Liquidia Corp’s Chief Executive Officer and director Roger Jeffs reported equity award vesting and a related stock sale. On January 9, 2026, performance stock units converted into 13,833 and 57,332 shares of common stock, reflecting previously granted PSUs that vest over multi-year schedules. The filing notes that PSUs convert into common stock on a one-for-one basis.
On January 12, 2026, Jeffs sold 66,610 shares of Liquidia common stock at $37.43 per share in a transaction effected under a pre-established Rule 10b5-1 plan. According to the footnotes, these shares were sold to cover taxes tied to the settlement of RSUs and PSUs granted in 2023, 2024 and 2025. After these transactions, he directly held 1,037,528 common shares, with additional indirect holdings through a living trust and Serendipity BioPharma LLC.
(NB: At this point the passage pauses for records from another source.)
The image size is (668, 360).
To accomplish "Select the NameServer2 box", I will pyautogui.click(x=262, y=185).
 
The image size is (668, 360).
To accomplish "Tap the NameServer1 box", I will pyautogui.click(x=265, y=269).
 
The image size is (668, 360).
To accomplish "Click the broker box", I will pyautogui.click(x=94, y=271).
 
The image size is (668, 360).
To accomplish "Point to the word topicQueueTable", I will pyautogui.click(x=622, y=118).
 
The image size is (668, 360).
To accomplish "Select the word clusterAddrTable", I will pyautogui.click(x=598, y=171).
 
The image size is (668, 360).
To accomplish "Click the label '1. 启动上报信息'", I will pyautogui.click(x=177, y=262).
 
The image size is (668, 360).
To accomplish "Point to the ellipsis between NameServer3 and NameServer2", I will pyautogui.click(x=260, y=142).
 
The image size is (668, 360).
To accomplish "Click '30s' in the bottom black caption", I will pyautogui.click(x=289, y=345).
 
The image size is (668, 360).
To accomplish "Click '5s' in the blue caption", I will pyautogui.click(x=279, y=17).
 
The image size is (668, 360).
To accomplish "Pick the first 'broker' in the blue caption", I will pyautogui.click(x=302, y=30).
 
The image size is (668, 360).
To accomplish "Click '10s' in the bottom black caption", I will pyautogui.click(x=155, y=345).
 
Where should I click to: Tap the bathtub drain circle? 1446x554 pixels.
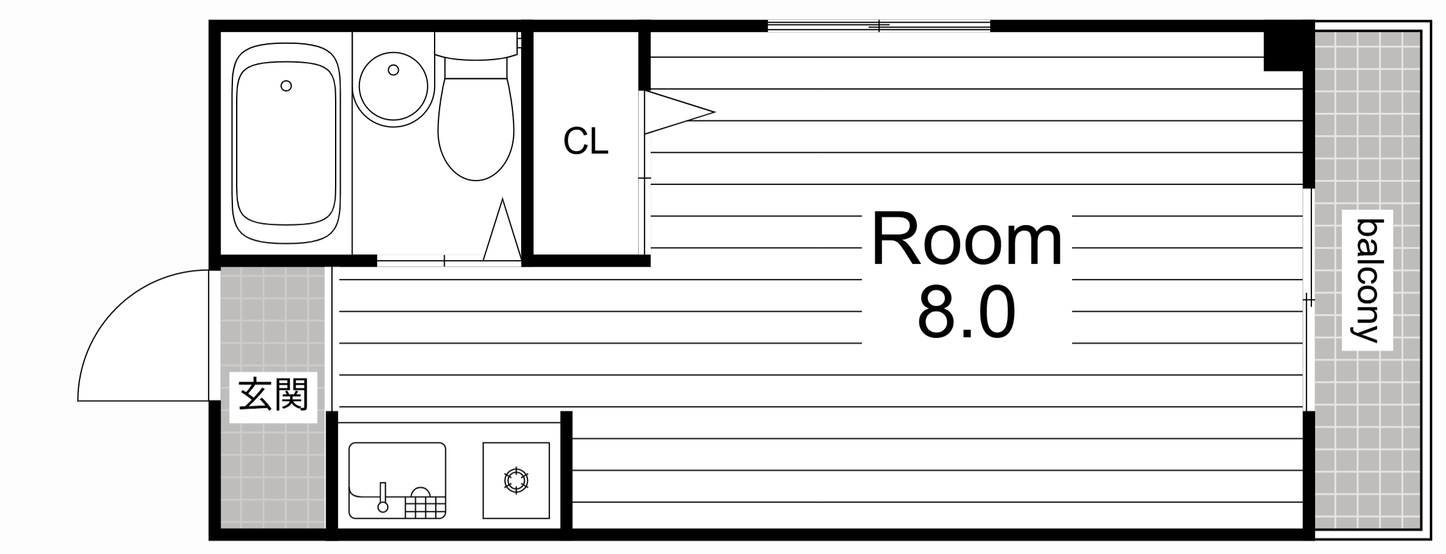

Liquidia Corp’s Chief Accounting Officer, Dana Boyle, reported routine equity transactions. On January 9, 2026, 12,716 performance stock units converted into the same number of shares of common stock at an exercise price of $0, reflecting scheduled PSU vesting. On January 12, 2026, Boyle sold 11,047 shares of common stock at $37.43 per share, leaving 156,700 common shares beneficially owned afterward. The sale was made under a pre‑arranged Rule 10b5‑1 plan and was used to cover taxes tied to the settlement of previously granted RSUs and PSUs. Following these transactions, Boyle continued to hold 38,145 performance stock units in addition to other unvested equity awards.
Liquidia Corp Chief Medical Officer Dr. Rajeev Saggar reported equity award activity and a related share sale. On January 9, 2026, performance stock units (PSUs) converting on a one-for-one basis were settled into 3,531 and 17,945 shares of common stock at an exercise price of $0, increasing his directly held common stock to 198,025 shares. On January 12, 2026, he sold 21,142 shares of common stock at $37.43 per share, leaving 176,883 shares held directly afterward. The footnotes state this sale was effected under a Rule 10b5-1 trading plan adopted on December 15, 2023 and that the shares were sold to cover taxes associated with the settlement of equity awards granted in 2023, 2024 and 2025.